Olympic Games sprint double champion Elaine Thompson-Herah has rubbished reports that she has plans to sever ties with the MVP Track Club and coach Stephen Francis who has guided her career since 2014.
Just weeks after she ended her 2021 season, winning three gold medals at the Olympic Games in Tokyo, Japan, and winning her third Diamond League 100m title, news broke yesterday that Thompson-Herah had written to MVP TC advising them of her intention to cut ties.
There was also speculation that she was to be coached by her husband Derron, himself a former athlete, but Thompson-Herah said it was “rumours” and blamed the media for creating mischief.
“You know what the news media is like; I am the fastest woman alive, so they are going to try to create some form of news to try and distract the world,” Thompson-Herah told American journalists Michael Holley and Michael Smith on the NBC magazine show Brother From Another.
“It’s rumours, of course. I have seen articles in the media [saying] that I have died… it’s always rumours. They always target me, I don’t know why,” she said.
Asked how the rumours might have started, she surmised that her absence from the MVP training might have been the trigger. “Probably, because I have not shown up for practice. I am still on my rest period [but] people might be speculating why she is not in practice. But we just came back from the international circuit and we normally get about a month’s rest and I am in my second week, so people are just assuming things and spreading rumours,” the athlete said.

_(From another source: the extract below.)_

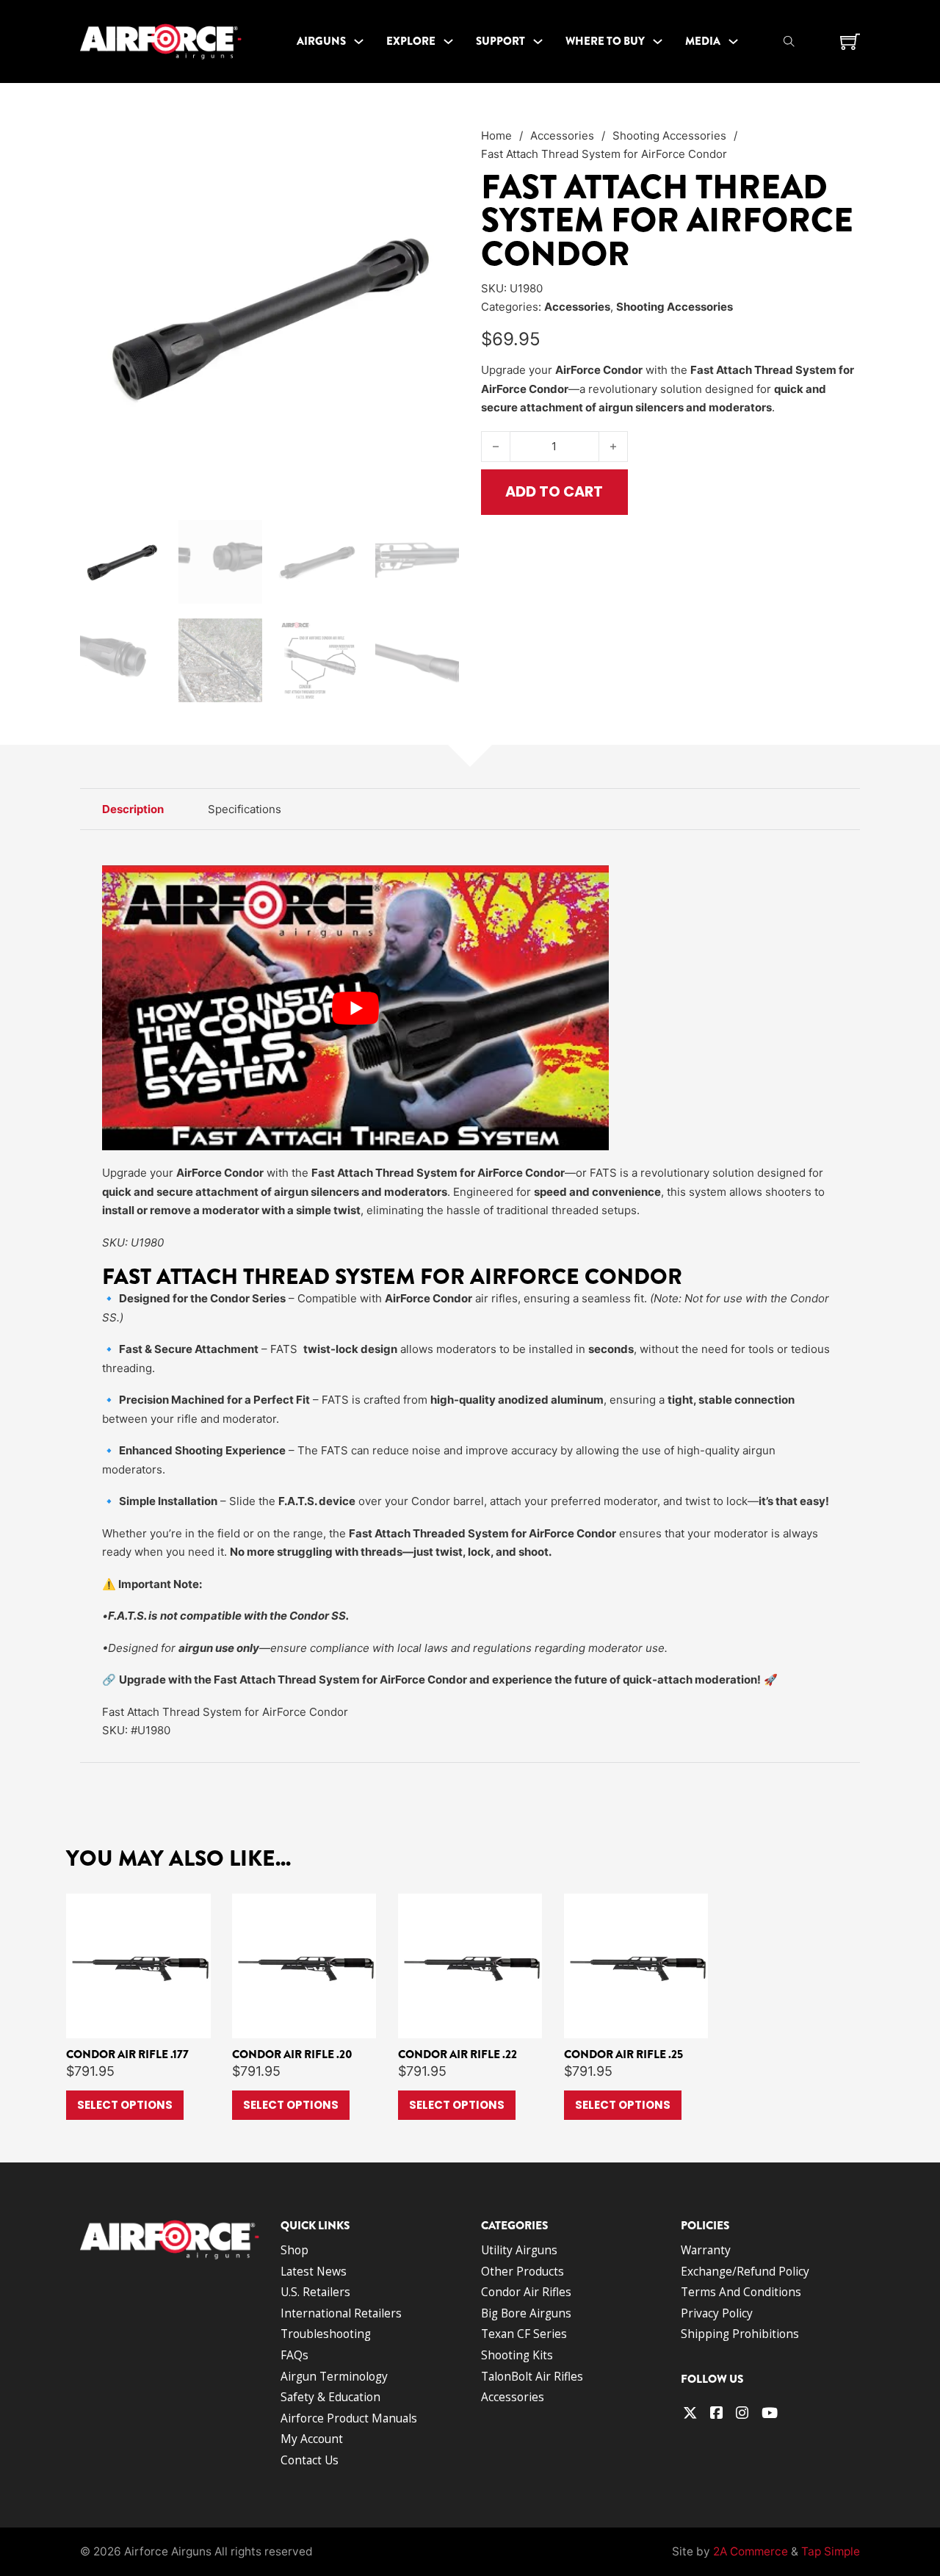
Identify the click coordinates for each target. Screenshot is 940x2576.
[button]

Thompson-Herah, who wore and black and pink Nike T-shirt, added: “The media always trying to create drama; I am on my rest until October.” She also suggested that the media might have misheard something and had run with it.
She is coming off arguably one of the greatest seasons, ever by a sprinter, setting national records in the 100m with 10.54 seconds and 200m with 21.53 seconds. The news which broke yesterday morning said she wrote to Francis indicating her desire to end the relationship.
However, though declaring the report a “rumour”, Thompson-Herah has not definitively denied that she sent a message to MVP indicating her desire to sever ties with the club, nor did she categorically state that she will return to training at the club next month.
Francis had also indicated in the media that until after the Heroes’ Day holidays in October when athletes are expected back in training, he wouldn’t be able to speak to this specific situation.
The 29-year-old Thompson-Herah created sprinting history by becoming the first woman ever to retain an Olympic sprint double title and followed up by running the second fastest-ever time in the 100m, clocking 10.54 seconds to win at the PreFontaine Classic in August, only behind Florence Griffith-Joyner’s world record of 10.49 seconds. She also had three other times under 10.70 seconds as she ended the season on a high, winning her third Diamond League title.